• **What the task requires**: The expected output is every entry below, exact in every character.

[Opening Given entries section]

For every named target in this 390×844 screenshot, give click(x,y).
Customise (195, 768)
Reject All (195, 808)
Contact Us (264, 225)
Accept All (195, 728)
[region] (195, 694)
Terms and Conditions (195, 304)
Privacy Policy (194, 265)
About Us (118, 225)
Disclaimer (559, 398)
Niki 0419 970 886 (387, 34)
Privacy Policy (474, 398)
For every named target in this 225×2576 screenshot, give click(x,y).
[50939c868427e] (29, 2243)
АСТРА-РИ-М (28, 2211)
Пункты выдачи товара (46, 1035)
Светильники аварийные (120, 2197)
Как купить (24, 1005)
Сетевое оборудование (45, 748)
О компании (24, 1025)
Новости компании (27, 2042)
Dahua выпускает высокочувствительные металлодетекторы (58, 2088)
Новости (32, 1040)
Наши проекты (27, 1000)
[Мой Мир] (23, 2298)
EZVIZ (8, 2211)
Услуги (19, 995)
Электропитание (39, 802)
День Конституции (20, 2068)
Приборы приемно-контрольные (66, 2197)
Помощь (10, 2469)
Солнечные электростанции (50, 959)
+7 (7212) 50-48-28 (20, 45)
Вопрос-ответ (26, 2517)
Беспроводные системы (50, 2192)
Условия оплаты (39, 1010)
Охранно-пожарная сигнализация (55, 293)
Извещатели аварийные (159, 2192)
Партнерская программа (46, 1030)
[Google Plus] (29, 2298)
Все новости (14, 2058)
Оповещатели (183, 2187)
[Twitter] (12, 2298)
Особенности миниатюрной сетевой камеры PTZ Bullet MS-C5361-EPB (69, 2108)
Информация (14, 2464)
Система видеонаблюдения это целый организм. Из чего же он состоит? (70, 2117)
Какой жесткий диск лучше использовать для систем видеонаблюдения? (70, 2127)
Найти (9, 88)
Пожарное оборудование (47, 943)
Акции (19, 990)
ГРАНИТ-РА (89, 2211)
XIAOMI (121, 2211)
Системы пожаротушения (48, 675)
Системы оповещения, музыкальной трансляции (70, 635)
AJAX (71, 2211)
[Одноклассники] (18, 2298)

[Closing Given entries section]

• **Solution below**:
For every named target in this 390×844 screenshot, give click(x,y).
Customise (195, 768)
Reject All (195, 808)
Contact Us (264, 225)
Accept All (195, 728)
[region] (195, 694)
Terms and Conditions (195, 304)
Privacy Policy (194, 265)
About Us (118, 225)
Disclaimer (559, 398)
Niki 0419 970 886 (387, 34)
Privacy Policy (474, 398)
For every named target in this 225×2576 screenshot, give click(x,y).
[50939c868427e] (29, 2243)
АСТРА-РИ-М (28, 2211)
Пункты выдачи товара (46, 1035)
Светильники аварийные (120, 2197)
Как купить (24, 1005)
Сетевое оборудование (45, 748)
О компании (24, 1025)
Новости компании (27, 2042)
Dahua выпускает высокочувствительные металлодетекторы (58, 2088)
Новости (32, 1040)
Наши проекты (27, 1000)
[Мой Мир] (23, 2298)
EZVIZ (8, 2211)
Услуги (19, 995)
Электропитание (39, 802)
День Конституции (20, 2068)
Приборы приемно-контрольные (66, 2197)
Помощь (10, 2469)
Солнечные электростанции (50, 959)
+7 (7212) 50-48-28 (20, 45)
Вопрос-ответ (26, 2517)
Беспроводные системы (50, 2192)
Условия оплаты (39, 1010)
Охранно-пожарная сигнализация (55, 293)
Извещатели аварийные (159, 2192)
Партнерская программа (46, 1030)
[Google Plus] (29, 2298)
Все новости (14, 2058)
Оповещатели (183, 2187)
[Twitter] (12, 2298)
Особенности миниатюрной сетевой камеры PTZ Bullet MS-C5361-EPB (69, 2108)
Информация (14, 2464)
Система видеонаблюдения это целый организм. Из чего же он состоит? (70, 2117)
Какой жесткий диск лучше использовать для систем видеонаблюдения? (70, 2127)
Найти (9, 88)
Пожарное оборудование (47, 943)
Акции (19, 990)
ГРАНИТ-РА (89, 2211)
XIAOMI (121, 2211)
Системы пожаротушения (48, 675)
Системы оповещения, музыкальной трансляции (70, 635)
AJAX (71, 2211)
[Одноклассники] (18, 2298)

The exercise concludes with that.